Zanlıların tutukluluk süresince 50 tanıktan ifade alındığını belirten Gürler, olay mahalli ve çevresinde bulunan emarelerin TC ve KKTC laboratuarlarında incelenmeye devam edildiğini kaydetti.
Zanlıların olay günü kullandıkları güzergâhlardan kamera kayıtlarının alındığına ve titizlikle incelendiğine dikkat çeken Gürler, zanlıların tutuklulukları süresince, maktuleye ve zanlılara ait cep telefonu dökümlerinin bir kısmının elde edilip, incelendiğini anlattı.

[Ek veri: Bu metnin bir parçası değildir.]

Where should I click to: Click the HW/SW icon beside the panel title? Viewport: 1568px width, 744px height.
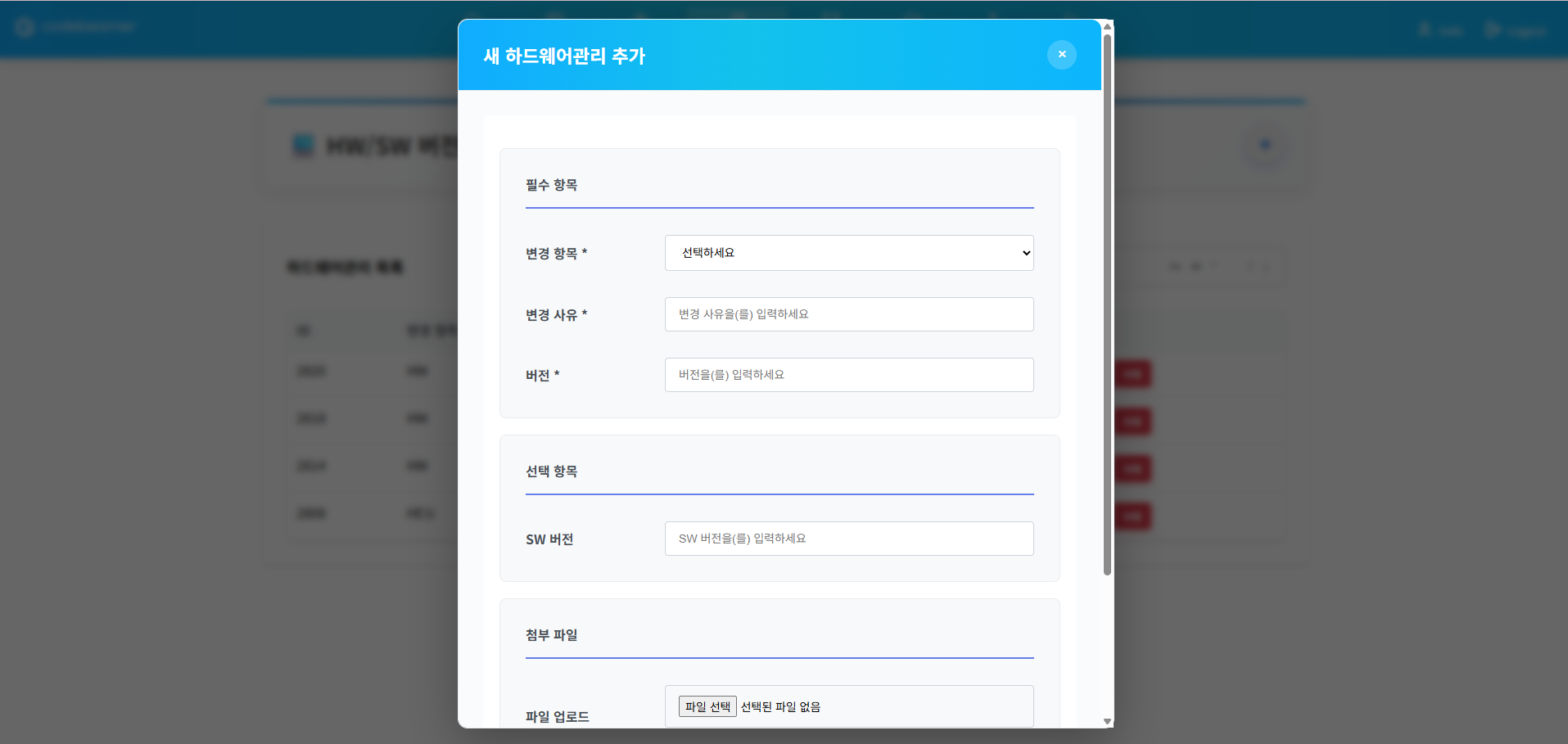(x=303, y=146)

Zehra Sorver’in boynundaki iki kolye kayıp
Müfettiş Muavini Emirali Gürler, maktulenin olay günü taktığı iki adet altın kolyenin, cep telefonunu ve ikametgahın giriş kapısının anahtarının arandığına işaret etti.
Gürler, Zehra Sorver’in çığlıklarının duyulduğu esnada her iki zanlının da ikametgahta olduklarının belirlendiğine dikkat çekti.

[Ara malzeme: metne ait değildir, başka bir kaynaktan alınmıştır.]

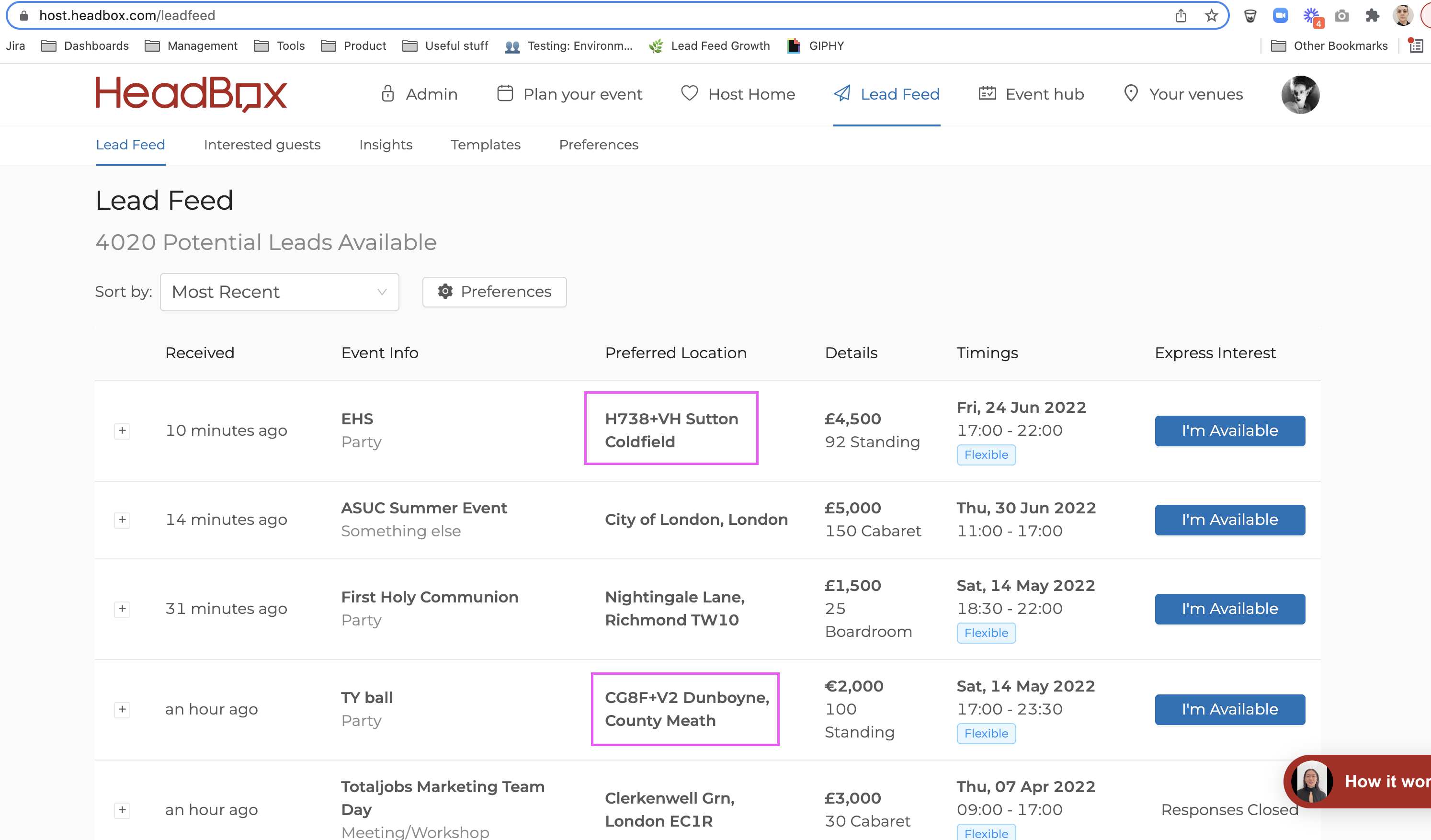Screen dimensions: 1431x840
Task: Expand the First Holy Communion row
Action: point(122,609)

Tahkikatın müebbet hapis cezası öngören çok vahim bir suç olduğuna vurgu yapan Gürler, zanlıların serbest kalması halinde aranan delillere ve alınacak tanık ifadelerine etki edebileceklerinden 6 gün tutuklu kalmalarını talep etti.
Suçun ciddiyetine ve delillerden zanlılara ulaşılmaya çalışıldığına vurgu yapan Savcı Behrat Mavioğlu da, zanlıların tutukluluklarının devam etmesini istedi.

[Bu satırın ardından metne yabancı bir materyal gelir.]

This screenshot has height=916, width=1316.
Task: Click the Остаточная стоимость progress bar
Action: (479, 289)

Avukat, müvekkillerinin baskı gördüğünü ileri sürdü
Müvekkillerinin polis tarafından suça bağlayıcı ifade vermeleri için baskı gördüğünü ileri süren avukat Ali Hidayet, müvekkillerinin avukatı olmadan ifade vermeyeceğini söyledi ve doktor kontrolünden geçirilmelerini istedi.
Yargıç Cenkay İnan, meselenin ciddiyetine vurgu yaparak, zanlıların 6 gün daha tutuklu kalmasına emir verdi.